--- START ---

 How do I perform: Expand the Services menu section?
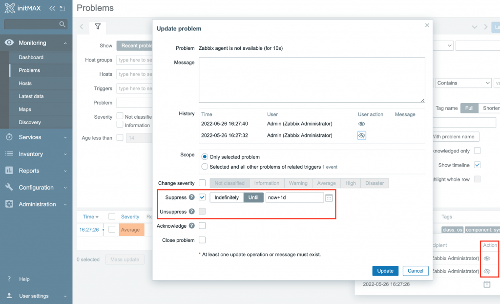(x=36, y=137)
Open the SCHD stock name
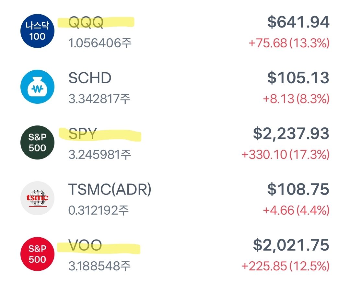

--- END ---
--- START ---

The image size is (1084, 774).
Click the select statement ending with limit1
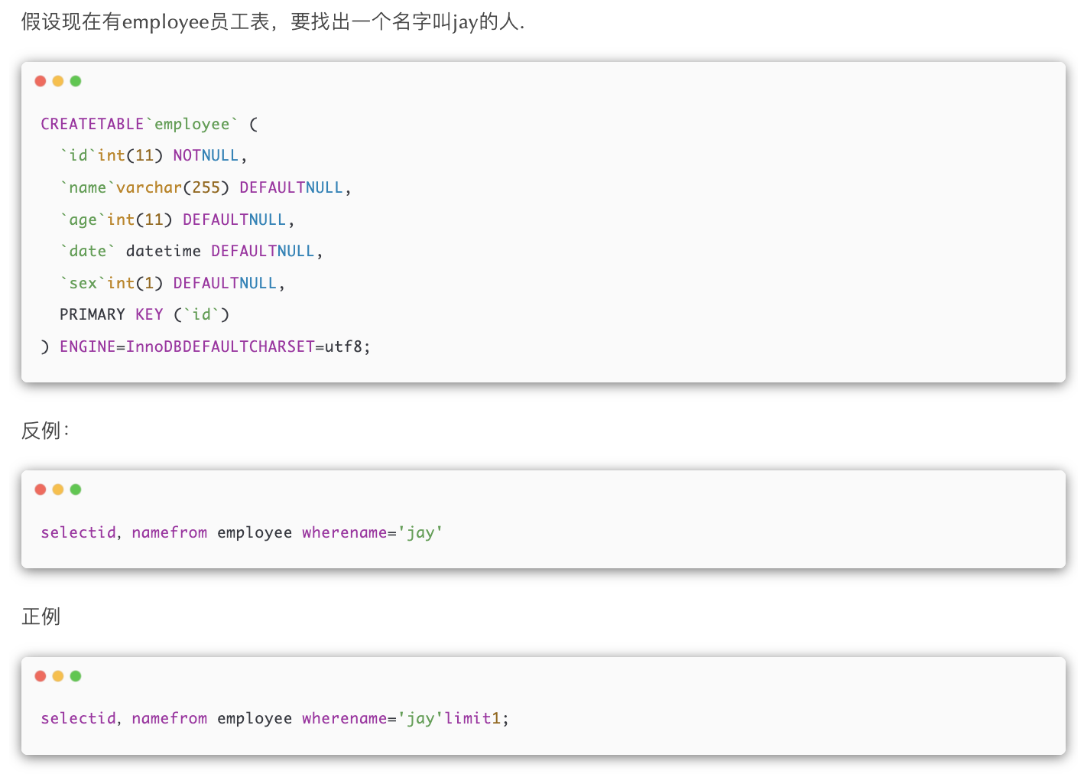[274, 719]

--- END ---

INSTRUCTIONS FOR THE TASK :: The line holding "How do I perform: Expand" starts the copy and the line holding "Open the SCHD stock name" ends it. Repeat those two lines above and all between them exactly, leaving out pictures.

EXERCISE SOLUTION ::
 How do I perform: Expand the Services menu section?
(x=36, y=137)
Open the SCHD stock name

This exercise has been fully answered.